Жестокость и кровожадность, которые стали проявляться в его характере, многие из них приписывали последствиям перенесенного заболевания. Вынужденное самоубийство Силана и казнь Юлия Грека взволновали всех, а особое негодование вызвали в прямодушном Деции Кальпурниане, который не удержался от резкого порицания Калигулы, поступавшего, по его словам, «как свирепое безмозглое чудовище». Вступив в спор с преторианским трибуном, Клавдий попробовал защитить племянника; еще одну точку зрения отстаивали Мессалина, Фабий Персик, Луций Сенека и вольноотпущенники, которые отчасти оправдывали поступки императора, пытаясь доказать преступные замыслы его жертв. Но приглашенные не доверяли друг другу и боялись скомпрометировать себя. Вот почему, высказывая какое-либо мнение, каждый прибегал к недомолвкам и общим фразам. Наконец гвардейский трибун, выведенный из себя этими предосторожностями, воскликнул:
– О подземные боги! Вот к чему приводит страх за свою жизнь! Как я понимаю, знатный брат Германика защищает своего племянника, потому что боится потерять его благосклонность.
– Нет-нет! Молчи! Сумасшедший! Я оправдываю своего августейшего племянника, поскольку уверен, что он нуждается не в защите, а в одобрении! – громко крикнул Клавдий и, поднявшись с места, ударил кулаком по столу.
Деций Кальпурниан пожал плечами и, не обращая внимания на ярость Клавдия, продолжал:
– Ясно мне и то, почему почтенная Мессалина, как любящая тетя, старается смягчить тяжесть злодеяний Калигулы.
Произнося эти слова в ироническом тоне, Деций Кальпурниан язвительно взглянул на прекрасную матрону.
Внезапно Клавдий завопил:
– Не Калигула, а Гай Цезарь Август! Дерзкий ты наглец! Он – наш император!

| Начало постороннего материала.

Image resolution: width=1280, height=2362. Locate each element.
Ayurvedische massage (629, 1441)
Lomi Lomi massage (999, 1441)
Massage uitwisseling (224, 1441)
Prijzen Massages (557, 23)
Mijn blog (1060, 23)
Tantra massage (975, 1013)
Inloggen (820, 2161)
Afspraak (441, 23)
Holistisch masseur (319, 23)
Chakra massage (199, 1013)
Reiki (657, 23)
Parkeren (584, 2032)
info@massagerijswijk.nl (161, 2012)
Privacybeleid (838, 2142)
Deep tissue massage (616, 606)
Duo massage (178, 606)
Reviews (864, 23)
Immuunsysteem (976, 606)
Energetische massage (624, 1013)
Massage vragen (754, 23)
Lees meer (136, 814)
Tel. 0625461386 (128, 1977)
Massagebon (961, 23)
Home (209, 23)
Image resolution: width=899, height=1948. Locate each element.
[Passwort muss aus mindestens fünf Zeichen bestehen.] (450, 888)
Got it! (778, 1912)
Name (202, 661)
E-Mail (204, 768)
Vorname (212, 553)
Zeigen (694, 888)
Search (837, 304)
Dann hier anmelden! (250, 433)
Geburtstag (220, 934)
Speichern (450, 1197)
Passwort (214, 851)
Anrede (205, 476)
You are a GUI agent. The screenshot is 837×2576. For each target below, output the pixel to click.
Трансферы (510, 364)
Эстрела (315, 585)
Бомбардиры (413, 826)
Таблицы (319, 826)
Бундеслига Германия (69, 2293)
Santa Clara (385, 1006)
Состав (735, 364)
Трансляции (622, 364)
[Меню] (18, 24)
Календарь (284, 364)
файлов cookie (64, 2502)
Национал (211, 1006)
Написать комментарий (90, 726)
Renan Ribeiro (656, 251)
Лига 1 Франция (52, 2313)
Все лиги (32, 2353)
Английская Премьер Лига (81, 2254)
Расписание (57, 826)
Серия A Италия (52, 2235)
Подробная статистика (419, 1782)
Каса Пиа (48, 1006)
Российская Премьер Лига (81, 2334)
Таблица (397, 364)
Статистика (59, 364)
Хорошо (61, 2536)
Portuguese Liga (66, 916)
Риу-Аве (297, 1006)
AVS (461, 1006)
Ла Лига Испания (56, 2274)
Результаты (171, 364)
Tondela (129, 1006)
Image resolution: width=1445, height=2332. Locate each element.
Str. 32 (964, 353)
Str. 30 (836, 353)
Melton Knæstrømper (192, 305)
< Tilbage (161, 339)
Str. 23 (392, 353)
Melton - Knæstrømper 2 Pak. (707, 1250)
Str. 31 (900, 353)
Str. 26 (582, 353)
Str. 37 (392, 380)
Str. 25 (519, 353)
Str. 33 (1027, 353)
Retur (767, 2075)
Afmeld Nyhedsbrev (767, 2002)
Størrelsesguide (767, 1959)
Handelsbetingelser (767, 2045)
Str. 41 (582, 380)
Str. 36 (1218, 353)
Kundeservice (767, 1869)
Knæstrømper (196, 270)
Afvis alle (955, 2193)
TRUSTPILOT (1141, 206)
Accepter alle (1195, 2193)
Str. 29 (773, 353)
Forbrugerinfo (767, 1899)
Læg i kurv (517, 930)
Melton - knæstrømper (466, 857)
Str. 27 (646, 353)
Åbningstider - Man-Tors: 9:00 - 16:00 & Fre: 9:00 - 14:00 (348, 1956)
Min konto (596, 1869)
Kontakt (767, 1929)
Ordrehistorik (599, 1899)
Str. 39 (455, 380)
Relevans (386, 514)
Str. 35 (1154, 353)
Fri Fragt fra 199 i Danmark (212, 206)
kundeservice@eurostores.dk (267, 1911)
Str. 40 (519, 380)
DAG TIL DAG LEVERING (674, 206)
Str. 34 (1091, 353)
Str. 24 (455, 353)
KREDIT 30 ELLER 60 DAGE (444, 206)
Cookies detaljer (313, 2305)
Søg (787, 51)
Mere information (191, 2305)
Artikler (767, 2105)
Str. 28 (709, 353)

Трибун снова пожал плечами, на этот раз весьма презрительно:
– Мы, солдаты, среди которых он вырос, привыкли так его называть за привычку носить короткие военные сапожки. По-моему, в этом нет ничего странного. Мне гораздо труднее понять, почему такой строгий моралист, как Сенека, такой состоятельный и могущественный сенатор, как Фабий Персик, и, наконец, человек, занимающийся таким добродетельным ремеслом, как врач Веттий Валент, одобряют кровавые злодеяния, которые не могут быть оправданы даже высшими нуждами государства! Во имя Марса-мстителя! – чуть помолчав, уже другим тоном воскликнул Кальпурниан. – Воистину только страх, только липкий, ползучий страх владеет сердцами в наше подлое время! Это он заползает в души, наполняет их собой и, подступая к горлу, оскверняет язык, но я не боюсь, мне смерть не страшна. И если кто-нибудь донесет на меня, то я под топором палача повторю во весь голос все, что уже сказал. Вы желаете превозносить Калигулу за эту порочную, кровосмесительную связь с его сестрой Друзиллой? У вас хватит бесстыдства открыто, перед всем миром заявить о том, что вы одобряете их союз? О боги! На днях я вместе с сотней сенаторов, всадников и важных сановников видел, как Калигула, не стесняясь нашего присутствия, похотливо прижимал к себе Друзиллу, а когда она мягко напомнила ему о необходимости хотя бы на людях уважать закон и обычай, он, не задумываясь, ответил: «Что мне закон! Закон – это мое желание, а обычай – это мой нрав!»